В зарудинском случае поражает несоответствие жеманного, капризного, честолюбивого, безличностного человека глубокому и трагическому писателю. Трудно вообразить, чтобы у этого человека была вера в Абсолютное, в Нечто, чтобы он жил не верой в относительное, т. е. в дело революции и заповеди Троцкого, в преданность жены и паек от распределителя «Литер А», а потребностью в соприкосновении с миром сверхчувственного. Еще прямее выскажем приговор: пустой человек, невежественный, чуждый культуре, Преданию. Не принимаем, впрочем, в расчет обвинение Глинки в бессовестности, потому как лучше все же обойти стороной эту «болевую точку», очутиться по ту сторону добра и зла. Как ни крути, перед нами необыкновенно глубокий писатель, Валмики, десять тысяч лет стоявший над пропастью на одной ноге, прежде чем пуститься в сочинение боговдохновенных строк. Только где был человек по фамилии Зарудин все эти десять тысяч лет? А между тем пишет так, словно с миром сверхчувственного не соприкасается по случаю, вообще случайно, сам того не желая, а имеет с ним таинственную связь, не то что иной раз переносится в него, а в некотором смысле всегда в нем обитает.
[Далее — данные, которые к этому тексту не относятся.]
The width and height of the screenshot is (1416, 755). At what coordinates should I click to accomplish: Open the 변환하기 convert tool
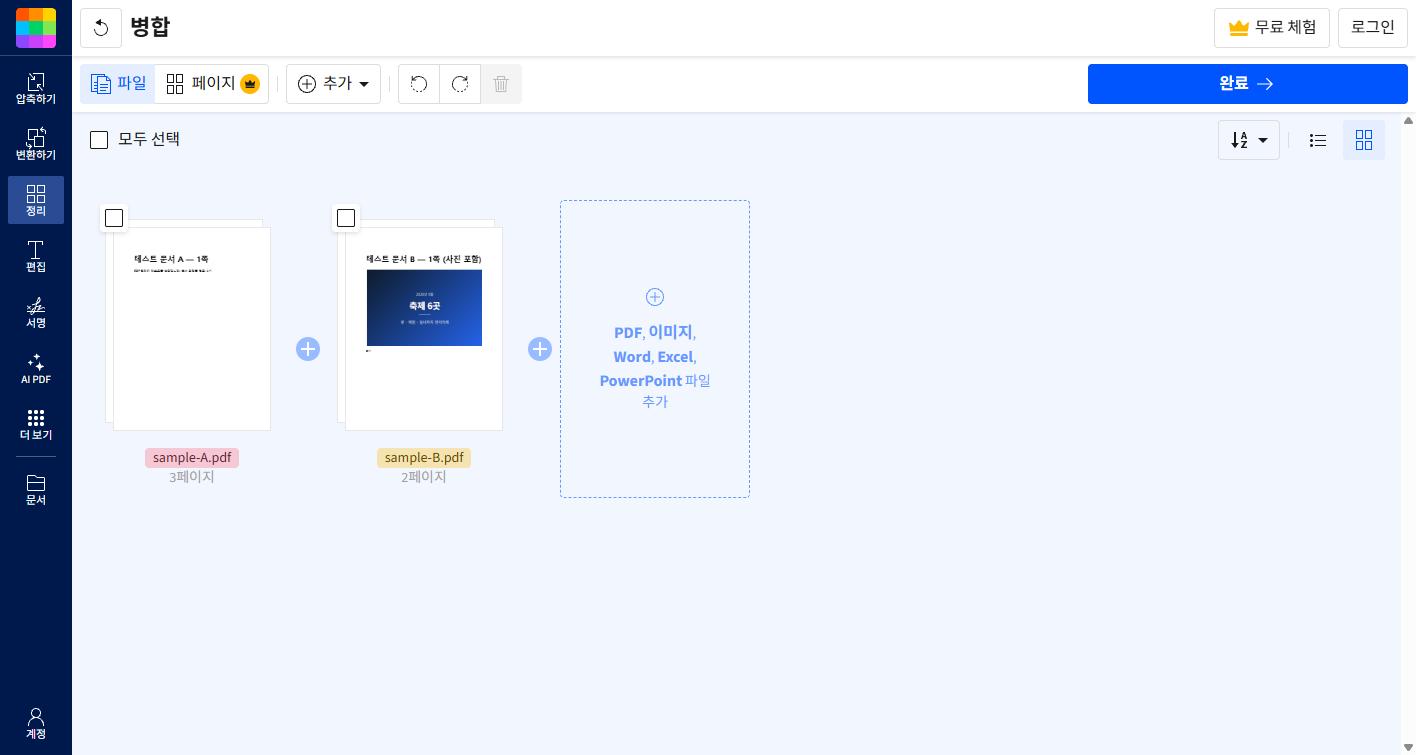(36, 144)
Я бы смешное сказал, когда б вздумал утверждать, будто хорошо знаю и понимаю этот сверхчувственный мир, но я дам совершенно верное представление о себе, если скажу, что в Зарудине меня изумляет и запутывает именно его болезненная и кипучая открытость иным мирам, которой, по всему, неоткуда было у него взяться. Великий писатель. И в этом абсолютно не типичен.